| RECORDS |
<<<<
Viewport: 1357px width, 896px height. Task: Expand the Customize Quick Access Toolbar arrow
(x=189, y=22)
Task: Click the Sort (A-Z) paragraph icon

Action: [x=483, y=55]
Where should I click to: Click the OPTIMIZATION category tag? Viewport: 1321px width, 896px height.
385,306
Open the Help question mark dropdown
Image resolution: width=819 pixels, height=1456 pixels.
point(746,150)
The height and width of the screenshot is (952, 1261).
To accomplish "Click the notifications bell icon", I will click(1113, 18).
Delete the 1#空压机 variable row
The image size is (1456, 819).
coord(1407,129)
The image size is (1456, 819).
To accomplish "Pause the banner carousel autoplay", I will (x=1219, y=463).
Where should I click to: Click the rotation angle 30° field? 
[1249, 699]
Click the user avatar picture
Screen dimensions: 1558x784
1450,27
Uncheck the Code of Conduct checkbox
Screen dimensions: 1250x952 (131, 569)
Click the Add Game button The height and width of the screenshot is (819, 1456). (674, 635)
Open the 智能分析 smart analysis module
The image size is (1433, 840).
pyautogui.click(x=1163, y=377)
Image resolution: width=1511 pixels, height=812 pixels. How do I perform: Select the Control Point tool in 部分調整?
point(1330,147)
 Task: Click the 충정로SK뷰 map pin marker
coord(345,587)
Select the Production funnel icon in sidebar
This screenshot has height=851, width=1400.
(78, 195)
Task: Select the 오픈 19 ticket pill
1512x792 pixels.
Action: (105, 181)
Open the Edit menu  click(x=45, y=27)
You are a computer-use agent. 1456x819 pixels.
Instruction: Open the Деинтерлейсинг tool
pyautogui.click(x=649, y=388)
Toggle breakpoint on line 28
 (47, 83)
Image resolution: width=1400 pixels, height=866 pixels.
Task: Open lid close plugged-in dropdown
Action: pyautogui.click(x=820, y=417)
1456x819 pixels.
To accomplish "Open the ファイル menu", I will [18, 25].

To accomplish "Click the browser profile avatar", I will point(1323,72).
>>>>
What lines in the material mention "menu"? Copy every one of them.

| EXERCISE ANSWER |
Open the Edit menu  click(x=45, y=27)
To accomplish "Open the ファイル menu", I will [18, 25].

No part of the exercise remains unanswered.